Okay, so something you’re likely wondering is where do eating disorders come from? What causes them?

Eating disorders are biopsychosocial mental illnesses. They are not a choice. No one would choose the hell that is living with an eating disorder. What “biopsychosocial” means is that there are biological, genetic, psychological, and social/environmental factors that all influence whether someone will develop an ED or not. Some people are genetically predisposed to having an ED, and if that’s the case, and they are also exposed to several environmental triggers, they might develop an ED. Some of those environmental triggers might be: trauma, growing up in a dysfunctional family system, poor body image, dieting/family with a lot of food rules, ridiculous beauty and size standards, etc. We can’t say that there is just one thing that causes the onset of an ED; it’s never just one cause but from a complex interaction of causes.

Also, it’s important to note that people struggling with eating disorders are often struggling with other kinds of mental health struggles. Some common ones include anxiety, depression/mood disorders, OCD, PTSD, and personality disorders. ED’s rarely stand alone.  

So many people struggling with eating disorders don’t get help. This isn’t just because of the social stigma. It’s also because people who don’t fit the “anorexic stereotype”, people who don’t appear “sick enough”, don’t receive help. But why?

A lot of this is perpetuated, shockingly, from our medical system. And I’m not throwing doctors totally under the bus here, but what I will tell you is that unless an MD specializes in eating disorders, they’re usually not eating disorder informed. They still operate and practice out of many old and false assumptions about health/wellness. Many MD’s (and people in general) still believe that you have to look emaciated to have anorexia or fat to struggle with BED. The research disproves this ENTIRELY. You cannot tell if a person is struggling with an ED just by looking at them, and you can be malnourished at any size.
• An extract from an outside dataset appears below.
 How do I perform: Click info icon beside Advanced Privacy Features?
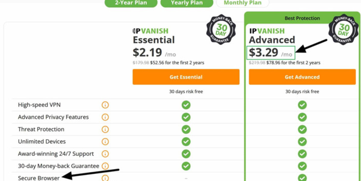105,117
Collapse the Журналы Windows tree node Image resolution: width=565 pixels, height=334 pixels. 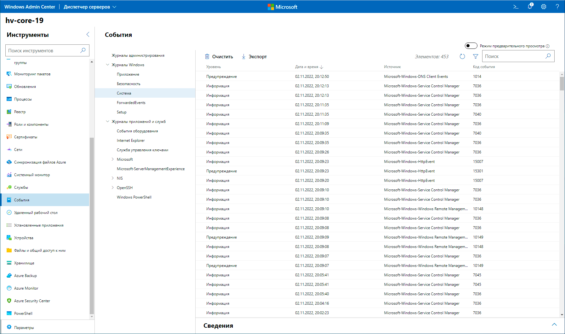click(108, 65)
Why isn’t common knowledge? Because of the diet-industry and their quest for your dollars, as well as weight stigma— two things I’ve talked a lot about in previous blog posts.

Even though the BMI has been totally disproven as an accurate measure of health, it’s STILL used in doctor’s offices. Even though we have extensive research to prove that FITNESS (not fatness) is associated with health and longevity, our medical system still oppresses people in larger bodies, prescribing disordered eating behaviors (i.e.: diets) to people in larger bodies in the name of “health”, despite EXTENSIVE evidence that diets don’t work and actually lead to weight GAIN.
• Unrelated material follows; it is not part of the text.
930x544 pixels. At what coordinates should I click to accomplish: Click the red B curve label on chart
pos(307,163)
My adolescent clients tell me horror stories about what they’re being taught in their health classes in school. Last week one of my clients struggling with disordered eating shared with me that she learned about calorie counting in health class that day. I’ve had clients eating as little as 400-500 calories a day tell me stories about ER doctors and other medical professionals saying to them that they “don’t look emaciated enough to have an ED.” I wish these stories were exceptions to the norm, but they’re not. They ARE the norm. And this is part of why I’m so passionate about eating disorder education. 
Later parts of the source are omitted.